OUR VIEW: Why we sought school budgets
We riled up some school officials around the Mitchell area last week with our surprise openness audit.
In conjunction with Sunshine Week, a yearly observance of the importance of government transparency, we called all 36 public school districts in our print circulation area and asked for a digital copy of each district's most recent budget.
Why would we do such a thing? We wanted to determine whether a document that is open in theory would actually be open in reality. In other words, would the state laws designating school budgets as public documents actually work for someone requesting a copy of a budget, or would those laws prove useless when thrown against the wall of government bureaucracy?
The results were mixed. Granted, 24 of the 36 school districts supplied us with a copy of their budget in a timely fashion. But that also means we were not able to obtain a budget from 12 school districts. And even among the districts that complied, few did so without first casting suspicion on the requester. School officials who fielded the requests often wanted to know who was asking, what organization the requester was associated with, where the requester was from, and why the requester was seeking the information.
You might say, so what? It's natural to be curious when a request for information pops up by surprise, isn't it?

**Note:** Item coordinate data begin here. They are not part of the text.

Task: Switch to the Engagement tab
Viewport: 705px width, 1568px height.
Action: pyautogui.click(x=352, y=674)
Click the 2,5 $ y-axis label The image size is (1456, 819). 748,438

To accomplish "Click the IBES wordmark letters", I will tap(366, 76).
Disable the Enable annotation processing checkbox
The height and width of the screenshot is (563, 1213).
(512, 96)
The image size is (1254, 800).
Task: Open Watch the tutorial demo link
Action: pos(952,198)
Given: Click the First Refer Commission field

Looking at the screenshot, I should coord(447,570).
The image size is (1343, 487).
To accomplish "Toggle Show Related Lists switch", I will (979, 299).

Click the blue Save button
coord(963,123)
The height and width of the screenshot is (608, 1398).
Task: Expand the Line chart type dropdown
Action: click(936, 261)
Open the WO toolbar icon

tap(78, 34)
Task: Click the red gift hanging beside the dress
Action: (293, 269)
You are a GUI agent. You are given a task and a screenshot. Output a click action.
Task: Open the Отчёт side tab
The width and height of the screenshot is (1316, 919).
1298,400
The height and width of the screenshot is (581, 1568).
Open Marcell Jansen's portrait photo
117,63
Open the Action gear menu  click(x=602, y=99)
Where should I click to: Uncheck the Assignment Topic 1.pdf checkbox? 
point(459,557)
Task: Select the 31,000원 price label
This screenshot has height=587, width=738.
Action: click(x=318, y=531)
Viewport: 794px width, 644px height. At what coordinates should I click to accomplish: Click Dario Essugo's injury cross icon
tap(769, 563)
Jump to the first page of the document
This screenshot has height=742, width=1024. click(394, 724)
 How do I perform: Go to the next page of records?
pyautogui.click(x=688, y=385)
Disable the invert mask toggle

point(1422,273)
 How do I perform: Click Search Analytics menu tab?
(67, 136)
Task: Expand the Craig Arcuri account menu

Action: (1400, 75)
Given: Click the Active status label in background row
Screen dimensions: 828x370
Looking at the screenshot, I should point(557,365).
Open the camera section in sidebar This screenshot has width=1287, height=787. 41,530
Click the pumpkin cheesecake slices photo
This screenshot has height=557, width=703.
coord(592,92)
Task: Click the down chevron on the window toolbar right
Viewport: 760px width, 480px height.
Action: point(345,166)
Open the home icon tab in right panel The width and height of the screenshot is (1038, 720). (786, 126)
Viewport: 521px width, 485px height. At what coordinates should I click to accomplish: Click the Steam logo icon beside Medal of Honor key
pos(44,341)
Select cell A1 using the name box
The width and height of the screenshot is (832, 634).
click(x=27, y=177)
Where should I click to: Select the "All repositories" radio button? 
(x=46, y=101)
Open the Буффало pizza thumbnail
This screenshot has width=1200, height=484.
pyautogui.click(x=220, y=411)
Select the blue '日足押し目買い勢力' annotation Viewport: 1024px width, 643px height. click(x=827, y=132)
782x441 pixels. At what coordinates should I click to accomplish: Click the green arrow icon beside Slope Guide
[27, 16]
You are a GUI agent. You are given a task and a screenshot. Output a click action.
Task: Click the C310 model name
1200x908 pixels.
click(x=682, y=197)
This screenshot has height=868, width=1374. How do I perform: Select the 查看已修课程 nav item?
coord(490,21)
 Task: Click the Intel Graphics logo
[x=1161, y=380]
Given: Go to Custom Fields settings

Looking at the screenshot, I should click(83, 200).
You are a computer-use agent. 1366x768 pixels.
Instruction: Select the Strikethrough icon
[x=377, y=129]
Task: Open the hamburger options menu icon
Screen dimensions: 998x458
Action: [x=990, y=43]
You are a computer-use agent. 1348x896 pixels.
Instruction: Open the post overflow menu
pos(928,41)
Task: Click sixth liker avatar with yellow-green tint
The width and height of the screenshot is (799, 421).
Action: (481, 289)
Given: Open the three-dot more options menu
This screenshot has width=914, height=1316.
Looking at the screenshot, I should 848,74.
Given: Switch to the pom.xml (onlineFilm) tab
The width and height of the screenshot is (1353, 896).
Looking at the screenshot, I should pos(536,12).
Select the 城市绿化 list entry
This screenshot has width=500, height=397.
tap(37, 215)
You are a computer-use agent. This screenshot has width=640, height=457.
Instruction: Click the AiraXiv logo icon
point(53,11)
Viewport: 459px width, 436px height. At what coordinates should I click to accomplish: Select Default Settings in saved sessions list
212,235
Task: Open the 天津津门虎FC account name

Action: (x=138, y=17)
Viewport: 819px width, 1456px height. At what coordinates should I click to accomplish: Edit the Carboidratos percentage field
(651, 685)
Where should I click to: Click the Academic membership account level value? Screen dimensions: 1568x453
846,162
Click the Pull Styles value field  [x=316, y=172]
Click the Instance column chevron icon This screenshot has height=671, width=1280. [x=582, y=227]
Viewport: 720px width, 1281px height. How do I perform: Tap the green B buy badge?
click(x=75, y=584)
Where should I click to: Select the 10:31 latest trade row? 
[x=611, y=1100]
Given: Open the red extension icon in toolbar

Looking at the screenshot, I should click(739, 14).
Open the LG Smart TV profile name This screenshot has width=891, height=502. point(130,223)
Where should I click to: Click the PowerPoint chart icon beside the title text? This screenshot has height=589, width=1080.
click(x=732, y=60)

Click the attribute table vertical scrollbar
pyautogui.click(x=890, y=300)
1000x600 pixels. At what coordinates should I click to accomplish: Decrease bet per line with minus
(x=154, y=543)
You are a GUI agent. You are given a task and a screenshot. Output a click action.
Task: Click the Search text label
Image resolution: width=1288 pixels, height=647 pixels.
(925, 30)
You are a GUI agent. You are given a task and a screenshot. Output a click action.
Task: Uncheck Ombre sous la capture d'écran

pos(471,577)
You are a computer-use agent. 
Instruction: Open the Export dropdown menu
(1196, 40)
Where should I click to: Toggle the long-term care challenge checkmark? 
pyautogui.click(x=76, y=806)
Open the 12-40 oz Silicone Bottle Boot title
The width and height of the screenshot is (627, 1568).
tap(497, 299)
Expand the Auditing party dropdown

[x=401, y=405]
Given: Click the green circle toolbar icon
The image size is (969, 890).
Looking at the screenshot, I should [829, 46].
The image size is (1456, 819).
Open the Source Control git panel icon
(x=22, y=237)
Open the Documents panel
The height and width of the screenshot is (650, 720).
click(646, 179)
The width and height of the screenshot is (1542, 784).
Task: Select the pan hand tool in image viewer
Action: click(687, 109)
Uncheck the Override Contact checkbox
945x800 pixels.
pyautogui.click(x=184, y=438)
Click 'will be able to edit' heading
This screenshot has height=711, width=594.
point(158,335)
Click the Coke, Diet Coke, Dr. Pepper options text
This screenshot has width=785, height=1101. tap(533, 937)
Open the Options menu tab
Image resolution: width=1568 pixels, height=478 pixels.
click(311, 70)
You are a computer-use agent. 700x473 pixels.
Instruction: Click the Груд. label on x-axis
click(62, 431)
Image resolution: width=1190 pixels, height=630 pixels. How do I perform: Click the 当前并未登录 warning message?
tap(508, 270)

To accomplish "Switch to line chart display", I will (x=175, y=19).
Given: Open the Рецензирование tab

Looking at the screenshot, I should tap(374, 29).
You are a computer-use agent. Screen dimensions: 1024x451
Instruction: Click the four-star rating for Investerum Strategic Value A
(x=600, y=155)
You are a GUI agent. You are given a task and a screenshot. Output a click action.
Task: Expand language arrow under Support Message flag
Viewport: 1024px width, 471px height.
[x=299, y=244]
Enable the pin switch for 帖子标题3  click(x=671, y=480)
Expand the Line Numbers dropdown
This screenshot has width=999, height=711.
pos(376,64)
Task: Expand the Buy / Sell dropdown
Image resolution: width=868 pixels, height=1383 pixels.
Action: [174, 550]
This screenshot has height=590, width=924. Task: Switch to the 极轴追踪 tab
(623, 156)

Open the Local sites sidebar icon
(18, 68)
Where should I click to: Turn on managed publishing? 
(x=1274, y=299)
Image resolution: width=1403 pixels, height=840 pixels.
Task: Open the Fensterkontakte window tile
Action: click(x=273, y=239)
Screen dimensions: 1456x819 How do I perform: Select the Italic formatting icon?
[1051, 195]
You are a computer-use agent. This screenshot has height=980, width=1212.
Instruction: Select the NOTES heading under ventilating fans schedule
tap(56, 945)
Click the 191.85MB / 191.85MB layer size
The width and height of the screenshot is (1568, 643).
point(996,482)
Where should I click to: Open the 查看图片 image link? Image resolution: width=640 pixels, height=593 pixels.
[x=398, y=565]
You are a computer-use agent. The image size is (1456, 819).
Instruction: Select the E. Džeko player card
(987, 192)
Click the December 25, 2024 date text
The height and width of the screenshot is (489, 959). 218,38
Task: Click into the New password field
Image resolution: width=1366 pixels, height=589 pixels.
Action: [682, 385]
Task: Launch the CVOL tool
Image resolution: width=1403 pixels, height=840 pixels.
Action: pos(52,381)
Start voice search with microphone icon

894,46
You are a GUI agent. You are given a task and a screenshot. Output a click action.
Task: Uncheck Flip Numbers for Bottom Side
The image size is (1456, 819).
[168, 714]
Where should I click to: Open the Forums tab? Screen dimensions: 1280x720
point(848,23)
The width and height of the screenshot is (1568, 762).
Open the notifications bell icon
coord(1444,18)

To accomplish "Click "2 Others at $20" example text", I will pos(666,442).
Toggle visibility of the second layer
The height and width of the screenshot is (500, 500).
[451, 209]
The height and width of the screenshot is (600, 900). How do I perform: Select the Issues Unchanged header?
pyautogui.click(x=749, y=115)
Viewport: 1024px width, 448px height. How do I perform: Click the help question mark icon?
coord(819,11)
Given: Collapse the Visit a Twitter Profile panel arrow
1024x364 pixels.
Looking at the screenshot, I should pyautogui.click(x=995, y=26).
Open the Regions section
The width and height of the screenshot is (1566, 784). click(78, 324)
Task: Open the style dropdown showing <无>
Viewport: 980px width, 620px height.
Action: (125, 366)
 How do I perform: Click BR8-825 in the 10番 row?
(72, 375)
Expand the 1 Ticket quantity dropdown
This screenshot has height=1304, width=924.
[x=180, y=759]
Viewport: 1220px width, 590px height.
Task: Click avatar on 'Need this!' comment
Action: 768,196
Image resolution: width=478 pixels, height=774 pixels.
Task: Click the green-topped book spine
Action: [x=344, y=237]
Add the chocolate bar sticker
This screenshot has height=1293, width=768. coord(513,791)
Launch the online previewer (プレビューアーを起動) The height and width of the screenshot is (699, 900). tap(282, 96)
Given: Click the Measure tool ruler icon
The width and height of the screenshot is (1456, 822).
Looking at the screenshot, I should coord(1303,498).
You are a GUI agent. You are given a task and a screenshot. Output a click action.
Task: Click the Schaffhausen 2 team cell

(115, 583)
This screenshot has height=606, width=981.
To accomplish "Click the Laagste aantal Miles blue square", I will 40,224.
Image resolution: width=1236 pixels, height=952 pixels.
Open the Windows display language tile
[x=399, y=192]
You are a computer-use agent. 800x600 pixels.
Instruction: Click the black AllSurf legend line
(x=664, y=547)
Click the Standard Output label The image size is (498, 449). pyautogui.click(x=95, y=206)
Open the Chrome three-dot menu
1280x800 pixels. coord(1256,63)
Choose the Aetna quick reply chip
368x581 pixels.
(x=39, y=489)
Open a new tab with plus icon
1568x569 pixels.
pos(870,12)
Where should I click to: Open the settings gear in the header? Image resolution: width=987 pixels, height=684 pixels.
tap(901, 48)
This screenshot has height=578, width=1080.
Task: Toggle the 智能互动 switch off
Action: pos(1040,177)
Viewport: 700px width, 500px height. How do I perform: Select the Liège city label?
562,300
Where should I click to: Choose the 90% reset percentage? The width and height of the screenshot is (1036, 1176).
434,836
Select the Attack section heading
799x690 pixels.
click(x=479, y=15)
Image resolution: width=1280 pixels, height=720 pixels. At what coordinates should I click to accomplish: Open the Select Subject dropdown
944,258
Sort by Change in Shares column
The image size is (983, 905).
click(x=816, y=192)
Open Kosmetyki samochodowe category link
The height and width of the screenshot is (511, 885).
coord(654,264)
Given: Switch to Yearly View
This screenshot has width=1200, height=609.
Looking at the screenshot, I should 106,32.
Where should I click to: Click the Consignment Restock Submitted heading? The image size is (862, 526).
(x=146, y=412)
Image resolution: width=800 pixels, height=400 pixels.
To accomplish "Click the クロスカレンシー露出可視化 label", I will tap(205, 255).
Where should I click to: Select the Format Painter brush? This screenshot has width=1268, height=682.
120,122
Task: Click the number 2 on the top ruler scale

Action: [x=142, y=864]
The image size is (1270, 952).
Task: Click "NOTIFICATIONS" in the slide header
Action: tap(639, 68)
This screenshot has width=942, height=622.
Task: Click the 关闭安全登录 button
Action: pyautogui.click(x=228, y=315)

Natural, maybe. Appropriate, no.
A public document is only truly public when anybody from anywhere can acquire it for any reason. That's why our reporters gave only their first names when they called the school districts. We knew that if the officials understood they were talking to a reporter, they might realize they'd have to surrender the document or risk public scrutiny. We wanted to test whether the school officials would be as cooperative with someone they thought was a random citizen.
Some school officials were wonderfully courteous and cooperative. There was a clear understanding by some that a public document is a public document, and that public documents should be provided immediately to anyone who asks for them. Hooray for those well-informed public servants.
Other school officials interrogated our reporters the way one might expect to be treated by an airport security screener. Shame on them. They treated the school's budget -- a lawfully public document that belongs to the people -- as though it was a secret to be guarded against the threat of prying eyes.
Sunshine Week is over, but as our audit showed, those who believe in government openness must never rest.